Tant qu'elle chante les apparences, la strophe d'Eusèbe de Bremond d'Ars est magnifiquement lourde de pluie, pleine de parfums, les arbres des parcs antiques y font des signes, et des souffles d'orage passent sur des jeux d'enfants rêveurs. Pourtant, de ces apparences, lentement, mais trop vite à mon gré, elle se dégage non que ce suit une poésie désincarnée elle exalte, au contraire, la chair jusqu'à “Celui qui est”. Au delà des odeurs du parc des grandes vacances, au delà de ces soirs d'amitié ou de solitude, et de tout ce qui est muable et qui s'écoule, le poète cherche l'Etre, ce Christ qu'il appelle “l'auteur merveilleux de toute la substance”. En ce Christ, qui est la “Résurrection, et la Vie”, ressuscite et vit éternellement notre passé, –ce bref intervalle de temps et d'espace– où tient un monde d'émotions, de sensations, d'images.
Pendant la guerre, Eusèbe de Bremond d'Ars, entre deux blessures, fut hospitalisé à Chartres. L'odeur des “tilleuls de juin” s'y dépouilla de toute volupté et monta comme une vapeur d'encensoir vers les pieds de Notre-Dame de sous-terre et vers son Fils:
Verbe dont la douceur est comparable au soir
Quand les tilleuls de juin, lourds de miséricorde,
Ombragent de leurs fronts les êtres beaux à voir.
Verbe dont la tendresse est cette allée ouverte
Qui du faubourg lépreux conduit au bois charmant.

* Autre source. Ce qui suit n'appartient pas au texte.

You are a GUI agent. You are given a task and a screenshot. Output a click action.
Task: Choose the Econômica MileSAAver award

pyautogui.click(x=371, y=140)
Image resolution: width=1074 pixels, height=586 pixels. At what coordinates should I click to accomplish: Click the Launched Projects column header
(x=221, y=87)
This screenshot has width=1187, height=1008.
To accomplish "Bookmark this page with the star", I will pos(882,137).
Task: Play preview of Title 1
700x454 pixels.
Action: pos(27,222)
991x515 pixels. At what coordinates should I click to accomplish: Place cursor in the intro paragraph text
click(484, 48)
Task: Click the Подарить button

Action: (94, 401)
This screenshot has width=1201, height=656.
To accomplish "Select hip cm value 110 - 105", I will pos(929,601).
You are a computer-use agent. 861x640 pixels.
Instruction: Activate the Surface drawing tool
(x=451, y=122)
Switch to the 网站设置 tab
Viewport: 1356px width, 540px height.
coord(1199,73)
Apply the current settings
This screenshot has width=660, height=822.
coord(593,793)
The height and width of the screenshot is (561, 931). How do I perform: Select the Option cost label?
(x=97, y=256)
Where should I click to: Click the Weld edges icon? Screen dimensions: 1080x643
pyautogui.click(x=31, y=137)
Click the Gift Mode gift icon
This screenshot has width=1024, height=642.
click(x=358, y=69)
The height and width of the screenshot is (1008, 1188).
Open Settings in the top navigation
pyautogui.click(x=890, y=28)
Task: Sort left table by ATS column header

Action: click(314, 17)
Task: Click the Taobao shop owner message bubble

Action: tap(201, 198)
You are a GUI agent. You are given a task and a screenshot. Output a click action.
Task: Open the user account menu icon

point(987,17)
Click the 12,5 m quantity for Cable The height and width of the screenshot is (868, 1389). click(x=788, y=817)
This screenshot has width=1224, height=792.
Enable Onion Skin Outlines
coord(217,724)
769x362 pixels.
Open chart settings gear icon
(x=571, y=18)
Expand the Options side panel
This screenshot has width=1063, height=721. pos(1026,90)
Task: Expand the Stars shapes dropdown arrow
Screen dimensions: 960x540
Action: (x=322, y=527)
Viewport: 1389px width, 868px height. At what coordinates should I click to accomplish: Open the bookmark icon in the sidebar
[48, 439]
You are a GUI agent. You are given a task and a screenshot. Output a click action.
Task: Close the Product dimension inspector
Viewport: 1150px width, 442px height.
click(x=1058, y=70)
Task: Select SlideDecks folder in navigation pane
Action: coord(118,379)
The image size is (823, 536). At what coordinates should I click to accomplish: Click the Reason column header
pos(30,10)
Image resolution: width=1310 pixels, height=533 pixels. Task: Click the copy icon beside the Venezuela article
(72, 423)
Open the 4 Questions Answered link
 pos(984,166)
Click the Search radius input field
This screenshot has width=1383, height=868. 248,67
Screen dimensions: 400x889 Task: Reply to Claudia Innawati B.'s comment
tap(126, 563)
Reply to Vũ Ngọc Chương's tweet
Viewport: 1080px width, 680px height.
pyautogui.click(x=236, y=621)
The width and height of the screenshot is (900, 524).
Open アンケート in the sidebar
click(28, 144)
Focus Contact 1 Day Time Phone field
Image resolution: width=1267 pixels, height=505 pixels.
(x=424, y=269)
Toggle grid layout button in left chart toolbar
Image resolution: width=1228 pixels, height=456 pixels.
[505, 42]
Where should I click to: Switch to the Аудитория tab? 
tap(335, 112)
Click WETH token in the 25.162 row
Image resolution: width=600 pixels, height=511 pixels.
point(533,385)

Quelques cœurs sauront-ils être attentifs à ces accents? Le sanglot de Verlaine, dans Sagesse, on en retrouve ici l'écho; mais la sensibilité verlainienne s'y soumet à une loi: derrière, chaque image, nous pressentons la doctrine solide, la forte théologie, et c'est. sans doute le charme secret de ce poème qu'une telle union, qu'un si bel accord du sensible et du raisonnable. Rien n'est si beau, que ce lyrisme contenu, surveillé.